Сегодня с утра настроение Василю вконец испортил безземельный сосед- бобыль, приходившийся ему дальним родственником. У соседа было пятеро детей, зима шла к концу, а у него не только не было муки и зерна, но закончилась даже мякина. Вот он и пришёл к Блинам просить зерна в долг. Просил на коленях, потому что Старжевский прогнал его в шею - сосед не смог расплатиться с паном за прошлый год. Дело его было пропащее, и зерна Василь ему не дал, но, чтобы не обрекать на голодную смерть своего несчастного родственника и его детей, отсыпал полмешка овса. Сосед благодарил, обещал вернуть (чему сам Блин нисколько не верил), но было видно, что просивший всё же рассчитывал на зерно.

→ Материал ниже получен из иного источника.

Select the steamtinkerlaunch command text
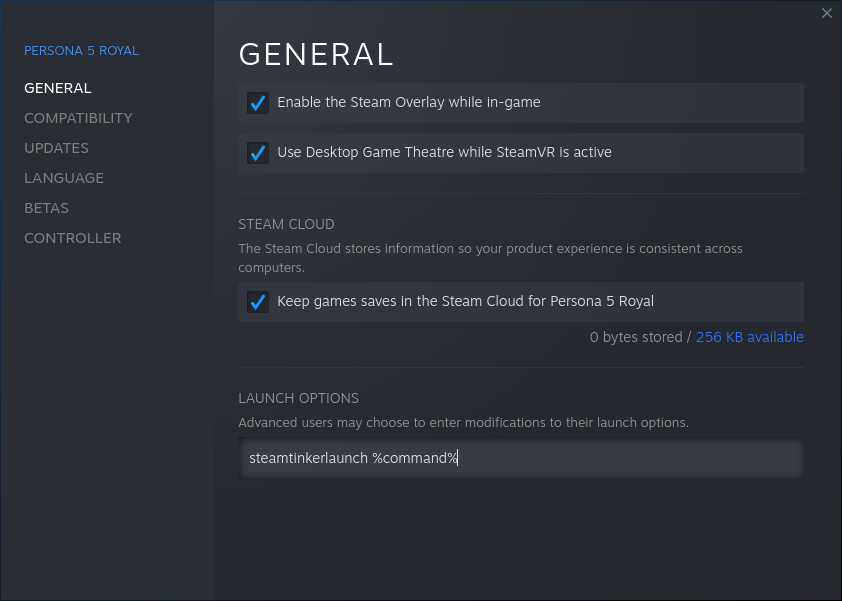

После его ухода Василь вышел в сени, приставил лестницу к входу на чердак и полез наверх - там, под крышей, было припрятано три мешка ржи. Их должно было хватить надолго. С одной стороны, Блин хотел ещё раз насладиться своим богатством, а с другой - посмотреть, может, и вправду тайком от Ганны отсыпать соседу зерна.
Под крышей, перекрытой этим летом новой дранкой, было холодно, но сухо - зерно хранилось хорошо. Наверху царил полумрак - единственное слуховое окошко не могло разогнать тьму, хотя уже был полдень. Но глаза быстро привыкли к темноте и Василь Блин, глядя себе под ноги, чтобы не зацепиться за что–нибудь по дороге, уверенно направился в один из углов. Мешки были на месте, но, странное дело, издали казалось, что их больше. Василь подошёл к мешкам и всплеснул руками от удивления и неожиданности - в углу и в самом деле вместо трёх мешков стояло шесть. "Может, Ганне привезли за что, пока меня не было? Да только кто же их втащил наверх? Чужих она бы сюда не пустила. Дети малые ещё. Да и кто среди зимы три мешка зерна отдаст? И зерно ли это?" - Василь развязал один из незнакомых ему мешков и запустил в него руку. Внутри было зерно. Набрав горсть, Блин подошёл к окошку и с удивлением принялся перекатывать по своей ладони извлечённые из мешка зёрна - они были не чета его ржи - крупная, светлая пшеница.
- Пшеница! Ей - Богу пшеница! Ну и дела! А что в двух других мешках? - сам у себя спросил Василь и тут же испуганно замолчал, словно кто–нибудь мог его услышать.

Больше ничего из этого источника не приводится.